C. Michael Gibson, MS, MD: I personally think telehealth is here to stay, particularly given that it’s being reimbursed. Patients love it: They don’t have to travel, and they can do it from the comfort of their home. There are some studies this week showing that, if you just turn your neck to the side and look, you can do just as good of a job with a video camera in assessing the JVP [jugular venous pressure] as you can at the bedside. I’m sure we’ll see a host of other add-ons to come out to assist with telehealth, such as things to oscillate and all that.

It’s interesting. The physician time is getting reimbursed, but talking to hospital administrators, what’s happening is that they’re not getting reimbursed for the cost of the rooms and all the infrastructure at the hospital or the cost of having fellows. Those fellows go in to see the patient with you, so the cost of the educational system is not being paid for.

They’re not making money on telehealth. Most systems are actually losing money as a health system: not the doctors, but the health system is losing money. As 1 person said to 1 of my friends, “Well, Doctor, we get paid $27 for your time with the patient, but we get paid $35 for the parking.” It’s that kind of issue.

On the other hand, the future is going to be more and more app based. We’re seeing that in everything. We at the Beth Israel Deaconess Medical Center are certainly predicating our whole HEARTLINE study based on apps with patients getting on every day. It takes their wearable, and it looks at how often they’re standing, how often they’re sitting, how mobile they are, and how many steps they’re getting in. The complexity of all this is going to continue to increase with oxygen saturations and heart rates. For monitoring some of our heart failure patients and getting our older patients moving around, that’s going to be a powerful tool.

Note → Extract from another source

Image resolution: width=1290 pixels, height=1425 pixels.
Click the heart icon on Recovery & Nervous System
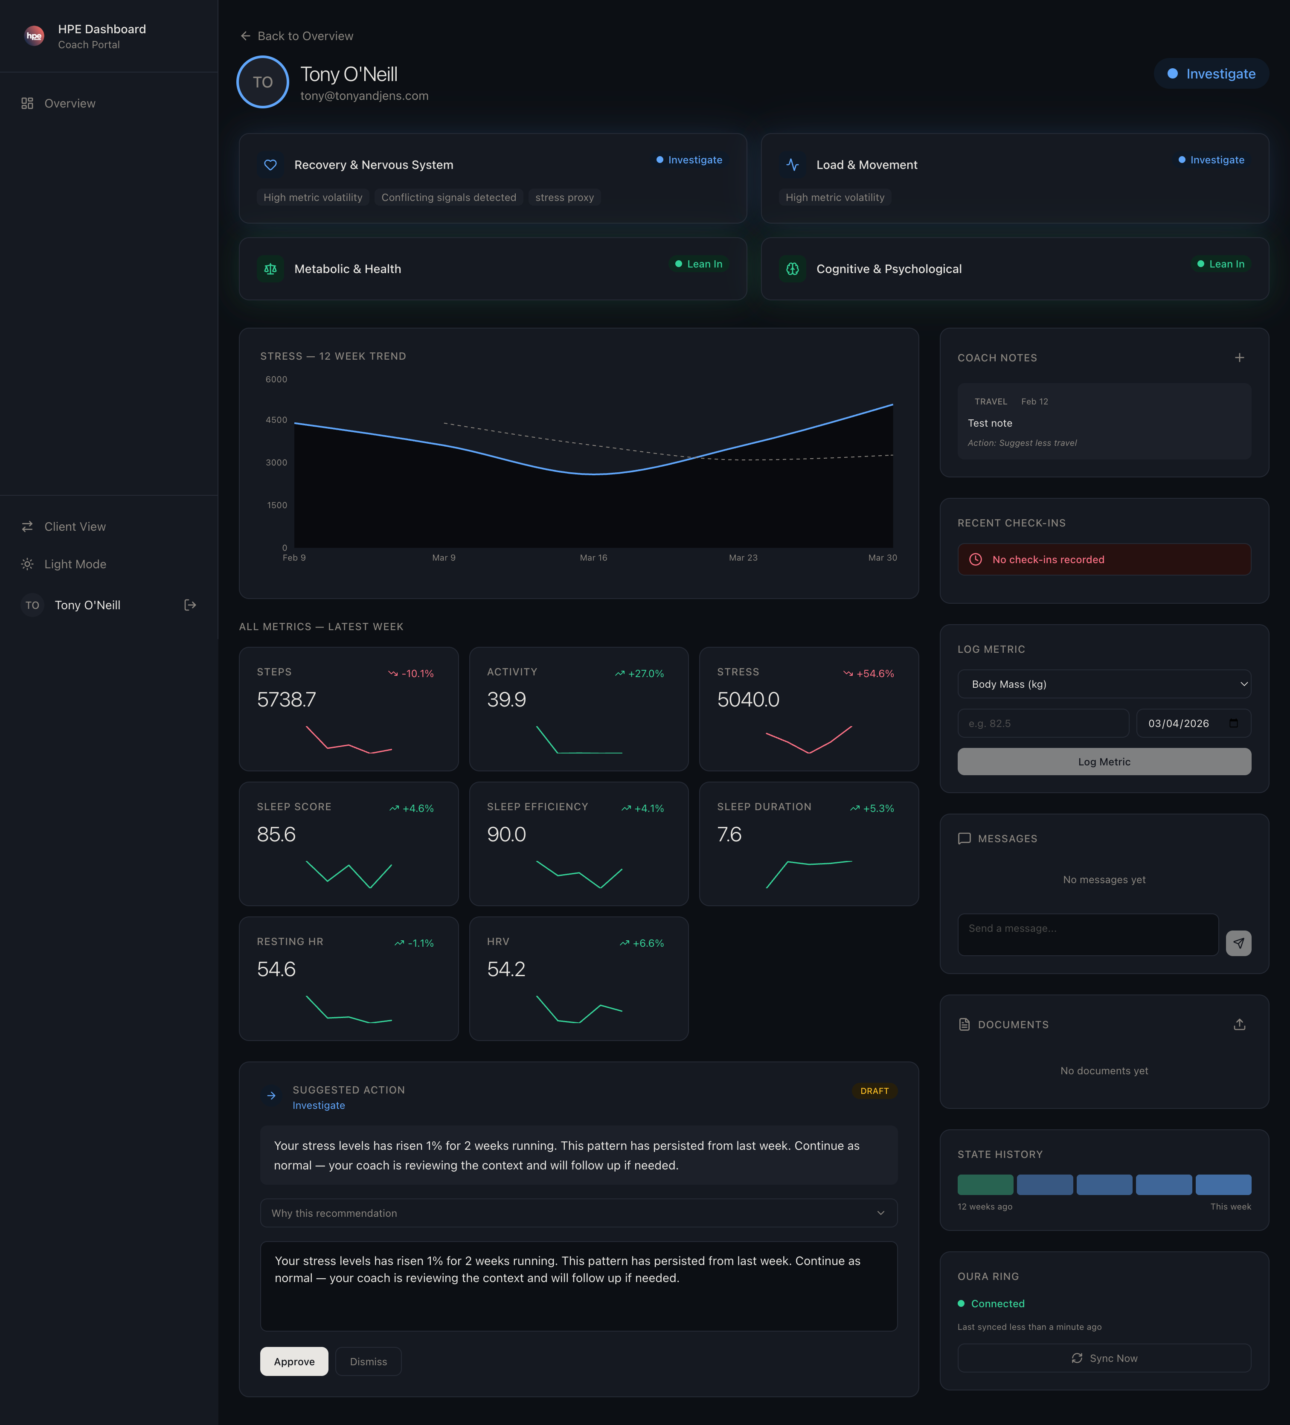click(271, 165)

The new Apple Watch comes with a true single-lead EKG [electrocardiogram], not just a laser to detect irregular heartbeats. When you put your fingers on it, you get an EKG. Finally, they then type in answers to questions. I can imagine that, in the future, your visit will have information from a wearable; maybe too much information. The next question is going to be this: What’s important? We don’t yet know. Is all this stuff that’s asymptomatic relevant? We don’t know that, but you’ll see some tools to help sort out all that below the tip-of-the-iceberg information that we haven’t even been looking at. That’s probably a bit of the future.

Deepak Bhatt, MD, MPH: You’re right; that is the future. Whether we want it to be as physicians or not doesn’t even matter because the technology is here. It’ll get better. Patients love it. Healthy people love it. The penetration of those types of technologies will be such that we will have no choice as physicians other than to react to those data. If we can do it with actual evidence, such as what you were trying to generate in the HEARTLINE study, that will make all the difference and make integrating that type of data useful and help care instead of impede care. Congratulations on that study.